Paul it looks like a scaled up thing that starts in the child. The first, if you will, "god" that the child experiences is the mother. She (usually) is the main source of survival, comfort and nuturance (including food) of course. As the mind develops with the maturation of the cerebral cortex, the child looks farther and farther afield. Finally at some point the whole issue of the meaning of life will arise in thoughtful people (almost all people). So the initial experience of incompletude or "inability" has to do with the very desparate matter (to the child) of food and comfort. Only as abstract reasoning develops does "self awareness" arise. (It is very hard to define what 'self awareness means so any help would be appreciated!) Along with self awareness comes the double edged sword of self comparison. That starts very young. The first born may be most at risk because he has no other "little ones" with whom he can compare his inabilities. The second born also looks ahead to the first born and may seek a conquest by "running harder" to overtake this "superior other" and the first born has this huge head start. So now we start to enter the arena of birth order influences.

So what I suggest is that is not so much a particular life situation that creates accentuated inferiority feelings, but rather how the child views the struggle. Some engage in the struggle with joyful delight. Some see it as an impossible obstacle, like a mountain towering over their tiny frame. The height of the mountain is in direct relationship to the depths of the "dark valley of despair".
Now as for the cosmic aspects we do gaze at the "splender of the Pliades" and the flame arc of the solar chariot of fire. Many of us feel small ... very very small in the scale of the cosmos. Many find comfort in the notion that the cosmos has resident within it a mind kindly disposed toward us in our frailness. This type of spirituality is in keeping with Adler's psychology, but not a necessary part save when Adler uses the term "Sub Specie aeternitatis" where it seems to be inferred. He makes no further comment about the "eternal" but at least he does not oppose such a notion like as does the American Psychiatric Association (or at least some of its members infer this is the position. I have not seen this in writing by them in fairness)

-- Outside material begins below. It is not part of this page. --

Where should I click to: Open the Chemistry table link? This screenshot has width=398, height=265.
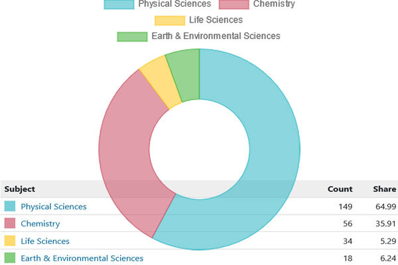(40, 224)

So yes, the initial inferiority feeling is a social one, but in very thoughtful people or in people like Jim Lovell who stood on the lunar surface at Tranquillity Base, it may extend into what has been called "cosmic loneliness". From this experience Jim became very interested in human spirituality at one time. I have no current information about his development and perhaps that is good because such a journey is a very personal thing.